-------- Data for this task --------

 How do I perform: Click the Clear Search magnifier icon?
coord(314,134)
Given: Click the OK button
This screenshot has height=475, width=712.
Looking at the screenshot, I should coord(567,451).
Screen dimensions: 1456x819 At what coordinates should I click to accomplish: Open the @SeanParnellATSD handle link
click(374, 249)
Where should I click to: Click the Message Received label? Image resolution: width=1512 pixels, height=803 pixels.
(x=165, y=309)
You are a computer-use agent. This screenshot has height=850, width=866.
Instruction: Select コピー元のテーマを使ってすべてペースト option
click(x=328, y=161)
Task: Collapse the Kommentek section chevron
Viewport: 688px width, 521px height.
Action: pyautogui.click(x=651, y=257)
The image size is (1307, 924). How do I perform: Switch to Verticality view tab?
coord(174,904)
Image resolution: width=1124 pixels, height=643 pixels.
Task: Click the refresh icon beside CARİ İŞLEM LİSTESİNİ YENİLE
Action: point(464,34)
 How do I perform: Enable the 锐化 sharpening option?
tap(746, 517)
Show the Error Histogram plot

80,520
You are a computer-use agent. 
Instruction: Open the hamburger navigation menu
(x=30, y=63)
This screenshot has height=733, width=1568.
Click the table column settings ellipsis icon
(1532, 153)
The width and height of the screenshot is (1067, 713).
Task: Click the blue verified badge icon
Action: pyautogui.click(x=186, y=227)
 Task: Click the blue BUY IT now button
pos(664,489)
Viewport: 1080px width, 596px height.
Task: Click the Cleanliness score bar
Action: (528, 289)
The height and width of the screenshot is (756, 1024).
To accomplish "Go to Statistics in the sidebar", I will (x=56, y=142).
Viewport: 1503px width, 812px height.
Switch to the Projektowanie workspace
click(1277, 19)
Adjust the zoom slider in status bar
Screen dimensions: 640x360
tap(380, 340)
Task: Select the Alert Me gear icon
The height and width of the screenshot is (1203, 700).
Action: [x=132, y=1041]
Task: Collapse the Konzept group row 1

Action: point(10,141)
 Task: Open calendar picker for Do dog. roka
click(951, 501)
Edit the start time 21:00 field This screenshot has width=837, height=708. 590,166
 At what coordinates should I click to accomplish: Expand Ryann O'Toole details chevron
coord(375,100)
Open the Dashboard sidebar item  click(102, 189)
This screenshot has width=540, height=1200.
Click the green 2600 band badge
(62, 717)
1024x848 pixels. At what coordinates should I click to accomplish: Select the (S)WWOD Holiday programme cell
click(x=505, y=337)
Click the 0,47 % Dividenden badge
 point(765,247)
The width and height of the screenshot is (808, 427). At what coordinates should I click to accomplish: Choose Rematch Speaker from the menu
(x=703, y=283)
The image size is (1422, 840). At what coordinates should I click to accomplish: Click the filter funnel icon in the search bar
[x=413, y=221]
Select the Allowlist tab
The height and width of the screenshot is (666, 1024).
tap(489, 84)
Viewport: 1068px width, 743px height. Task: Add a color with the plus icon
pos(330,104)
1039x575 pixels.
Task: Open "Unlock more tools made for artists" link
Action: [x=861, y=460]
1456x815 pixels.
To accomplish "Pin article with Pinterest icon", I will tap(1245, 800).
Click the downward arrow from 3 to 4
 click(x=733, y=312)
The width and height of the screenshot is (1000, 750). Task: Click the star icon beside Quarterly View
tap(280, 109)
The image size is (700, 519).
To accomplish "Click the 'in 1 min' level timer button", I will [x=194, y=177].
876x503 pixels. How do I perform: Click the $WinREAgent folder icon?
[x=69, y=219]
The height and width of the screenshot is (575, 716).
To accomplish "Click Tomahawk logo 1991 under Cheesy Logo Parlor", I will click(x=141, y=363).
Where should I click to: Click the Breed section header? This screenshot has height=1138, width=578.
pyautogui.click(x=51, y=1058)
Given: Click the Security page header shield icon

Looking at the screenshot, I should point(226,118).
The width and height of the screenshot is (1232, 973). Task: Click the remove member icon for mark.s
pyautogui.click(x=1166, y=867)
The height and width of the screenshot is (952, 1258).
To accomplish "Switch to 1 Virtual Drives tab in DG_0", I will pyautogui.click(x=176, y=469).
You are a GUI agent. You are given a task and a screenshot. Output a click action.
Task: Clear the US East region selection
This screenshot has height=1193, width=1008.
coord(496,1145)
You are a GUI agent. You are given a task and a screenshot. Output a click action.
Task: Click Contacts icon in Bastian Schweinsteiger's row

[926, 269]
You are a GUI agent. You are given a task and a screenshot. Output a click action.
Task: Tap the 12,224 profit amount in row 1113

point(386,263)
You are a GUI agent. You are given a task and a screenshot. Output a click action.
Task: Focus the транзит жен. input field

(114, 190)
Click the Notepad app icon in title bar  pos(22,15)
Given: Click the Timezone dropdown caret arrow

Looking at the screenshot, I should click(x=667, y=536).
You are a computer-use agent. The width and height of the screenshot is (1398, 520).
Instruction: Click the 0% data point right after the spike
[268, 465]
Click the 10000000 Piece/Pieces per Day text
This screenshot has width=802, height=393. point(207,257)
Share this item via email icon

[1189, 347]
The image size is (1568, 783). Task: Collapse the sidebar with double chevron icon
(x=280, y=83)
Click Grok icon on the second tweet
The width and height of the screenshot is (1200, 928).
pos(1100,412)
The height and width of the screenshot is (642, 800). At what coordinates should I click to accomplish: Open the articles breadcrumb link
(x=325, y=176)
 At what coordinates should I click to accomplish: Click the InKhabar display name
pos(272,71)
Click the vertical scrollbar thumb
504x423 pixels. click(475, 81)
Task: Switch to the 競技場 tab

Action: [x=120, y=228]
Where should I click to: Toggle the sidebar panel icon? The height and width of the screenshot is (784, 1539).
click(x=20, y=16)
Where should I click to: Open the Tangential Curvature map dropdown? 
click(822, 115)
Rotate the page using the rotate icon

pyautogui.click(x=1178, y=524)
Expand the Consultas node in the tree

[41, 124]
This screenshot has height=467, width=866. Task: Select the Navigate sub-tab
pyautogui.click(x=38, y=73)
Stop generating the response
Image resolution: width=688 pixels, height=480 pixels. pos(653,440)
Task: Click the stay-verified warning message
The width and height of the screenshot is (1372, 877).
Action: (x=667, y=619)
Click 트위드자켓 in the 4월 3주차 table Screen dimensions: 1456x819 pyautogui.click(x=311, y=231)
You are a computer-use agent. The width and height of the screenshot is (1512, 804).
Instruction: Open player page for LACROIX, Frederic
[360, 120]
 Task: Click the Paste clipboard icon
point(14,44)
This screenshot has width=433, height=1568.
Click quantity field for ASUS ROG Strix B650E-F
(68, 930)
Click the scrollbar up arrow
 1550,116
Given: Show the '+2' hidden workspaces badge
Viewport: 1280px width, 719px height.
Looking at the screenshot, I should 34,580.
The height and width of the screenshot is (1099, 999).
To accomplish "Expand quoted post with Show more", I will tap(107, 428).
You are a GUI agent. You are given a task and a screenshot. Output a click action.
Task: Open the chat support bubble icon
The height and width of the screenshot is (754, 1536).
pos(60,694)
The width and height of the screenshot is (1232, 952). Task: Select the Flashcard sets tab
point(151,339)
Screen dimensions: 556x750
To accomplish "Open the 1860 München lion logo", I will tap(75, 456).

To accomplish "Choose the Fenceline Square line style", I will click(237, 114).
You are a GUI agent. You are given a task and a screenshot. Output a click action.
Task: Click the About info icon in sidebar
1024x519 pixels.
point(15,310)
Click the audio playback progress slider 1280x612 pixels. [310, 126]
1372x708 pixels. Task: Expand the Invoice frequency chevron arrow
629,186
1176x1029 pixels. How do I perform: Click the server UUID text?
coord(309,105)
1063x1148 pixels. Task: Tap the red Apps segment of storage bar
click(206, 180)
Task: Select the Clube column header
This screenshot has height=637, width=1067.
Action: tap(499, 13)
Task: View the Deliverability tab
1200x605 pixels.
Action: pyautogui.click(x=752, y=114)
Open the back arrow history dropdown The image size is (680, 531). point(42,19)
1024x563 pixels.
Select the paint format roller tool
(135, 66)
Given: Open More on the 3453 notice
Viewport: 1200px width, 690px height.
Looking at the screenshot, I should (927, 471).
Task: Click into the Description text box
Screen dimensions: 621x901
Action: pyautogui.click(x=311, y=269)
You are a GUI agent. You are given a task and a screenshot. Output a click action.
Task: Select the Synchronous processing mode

--------

## Your assignment
Please say how many lines above contain "logo", number only.

## Your response
2